Step 2) Select the range of Review score ratings that user wants to focus on. By default, all scores will be included.

Step 3) Select the Region of focus. In this case, it is Victoria.

The word cloud will be generated. The size of the font represents the relative frequency of the word in the description section of Airbnb listings that fall in the category of the filter settings above (the word in the largest font is the most common word).

Topic Modelling

Topic modeling is an unsupervised machine learning technique that detects word and phrase patterns in documents and clusters them into groups known as topics.

Latent Dirichlet Allocation (LDA) is one common topic modeling technique. The basic assumption of LDA is that similar topics make use of similar words (i.e. distributional hypothesis). The purpose of LDA is to map the corpus to topics covering a significant number of words in the documents in the corpus.

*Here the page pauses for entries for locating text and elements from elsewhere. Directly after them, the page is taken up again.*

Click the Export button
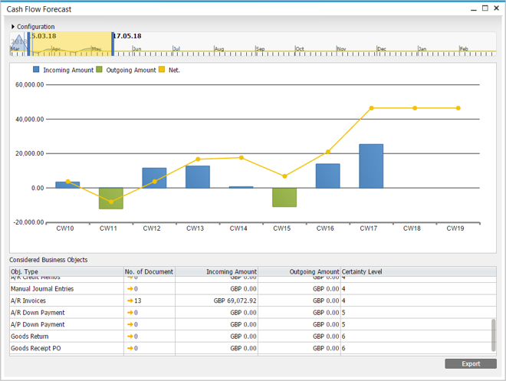 pyautogui.click(x=470, y=364)
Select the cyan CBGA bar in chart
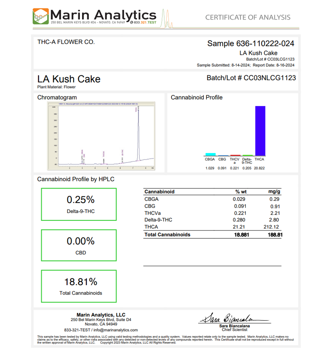Screen dimensions: 332x349 point(210,154)
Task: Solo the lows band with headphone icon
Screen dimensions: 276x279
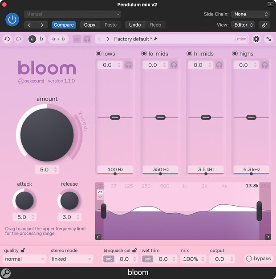Action: 128,65
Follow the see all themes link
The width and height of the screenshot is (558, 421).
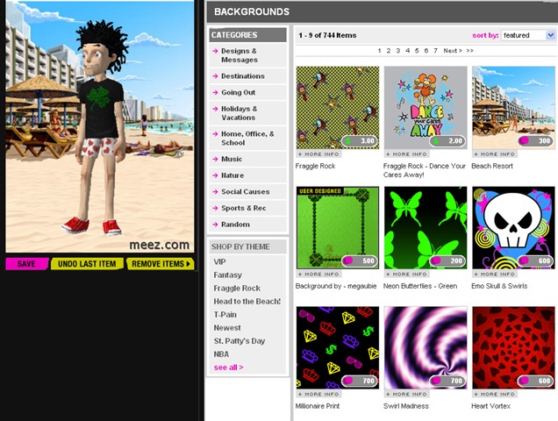click(228, 367)
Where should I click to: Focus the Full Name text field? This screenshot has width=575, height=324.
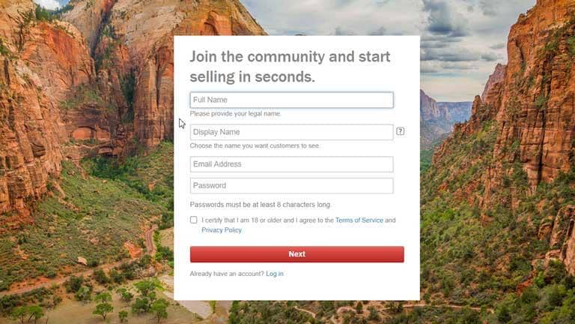point(291,100)
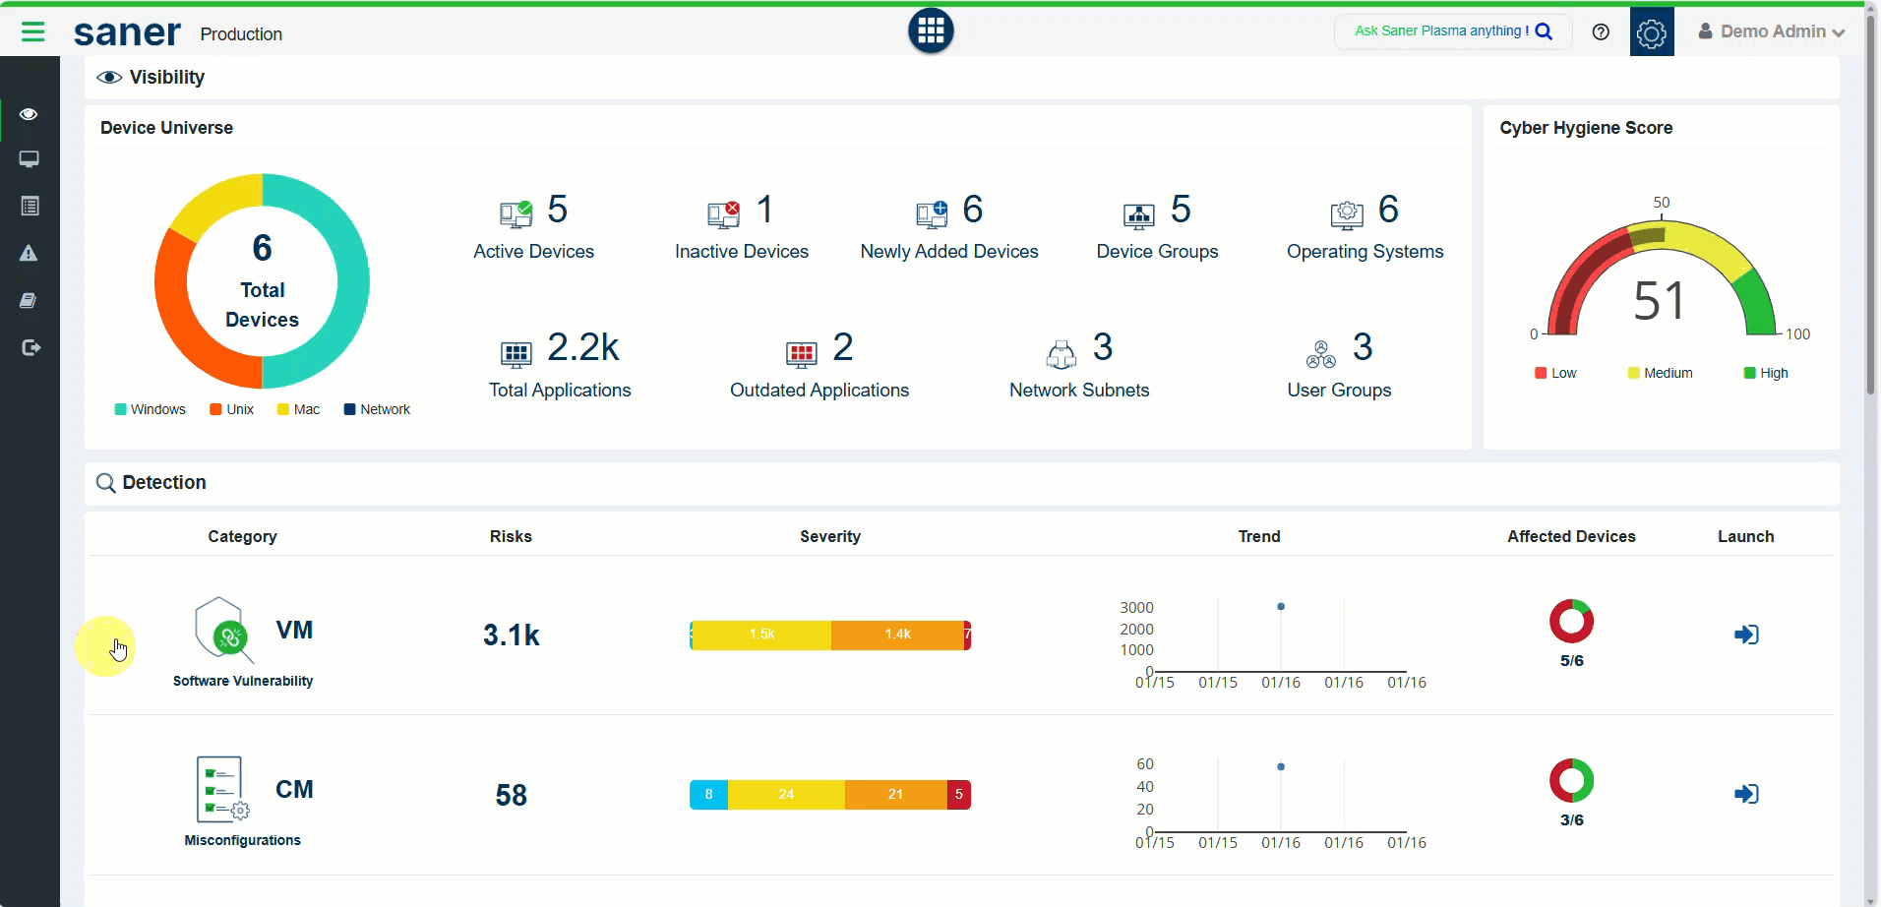This screenshot has height=907, width=1881.
Task: Toggle Windows legend in the Device Universe chart
Action: 150,409
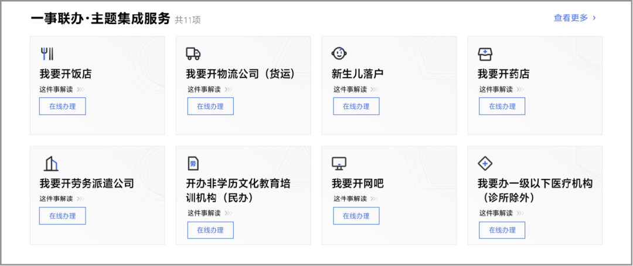
Task: Open the 新生儿落户 card title
Action: (x=358, y=75)
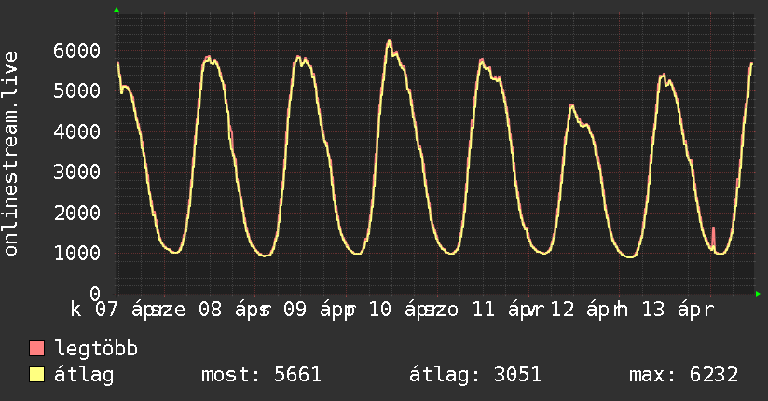
Task: Click the green arrow atop the y-axis
Action: (117, 10)
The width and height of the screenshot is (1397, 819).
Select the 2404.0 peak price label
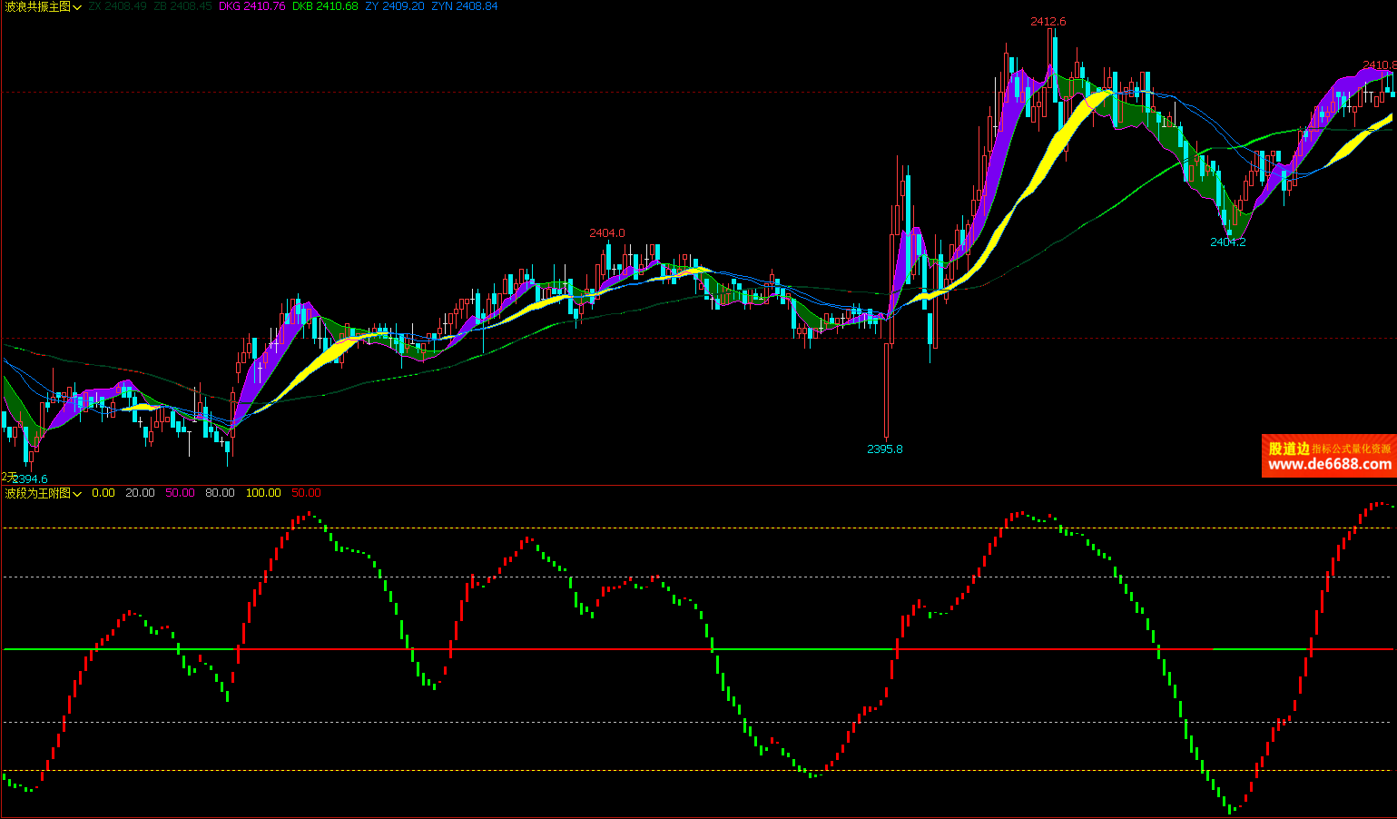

LDA assigns topics to arrangements of words for example, the best word for a topic related to accommodation. This is based on the assumption that documents are written with a certain arrangement of words and that those arrangements will determine the topics. LDA assumes that all words in the document can be assigned a probability of belonging to a topic. As such, the goal of LDA is to determine the mixture of topics that a document contains.

The navigation is similar to the Word Cloud pane.

Step 1) Select the "Topic Modelling tab under the Text and Sentiment Analysis panel tab to open the module.

Step 2) Select the Range of review score ratings that user wants to focus on. By default, all scores will be included.

Step 3) Select the Region of focus. In this case, it is Victoria.

Step 4) Enter the number of topics user wants to identify. The default is three topics.

Step 5) Enter the number of words user would like to have displayed for each topic. The default is 10 words.

The LDA topic model will be generated. The bar beside the corresponding word represents the probability (beta) of that word appearing in that particular topic. The longer the bar, the higher the probability.

Multiple Linear Regression

Regression for Price

At the “Regression for Price” tab,

Step 1) Click on “Independent Variables:” to choose the multiple variables that you would like to apply in the Multiple Linear Regression (MLR). The choices of variables could be influenced through the correlation plot found in the EDA. Users are encouraged to choose variables with low correlation with each other.
Step 2) Click on “Strategies of Stepwise:” to choose whether the Stepwise MLR will move in a “Forward”, “Backward”, or “Stepwise” direction.

The “Regression Summary” showcases the MLR calculation and gives us an indication of the significance of each variable in the regression with respect to “Price”.

Regression for Review Score Ratings

At the “Regression for Review Score Rating” tab,

Step 1) Click on “Independent Variables:” to choose the multiple variables that you would like to apply in the Multiple Linear Regression (MLR). The choices of variables could be influenced through the correlation plot found in the EDA. It is better to choose variables with low correlation with each other.
Step 2) Click on “Strategies of Stepwise:” to choose whether the Stepwise MLR will move in a “Forward”, “Backward”, or “Stepwise” direction.

The “Regression Summary” showcases the MLR calculation and gives us an indication of the significance of each variable in the regression with respect to “Review Score Ratings”.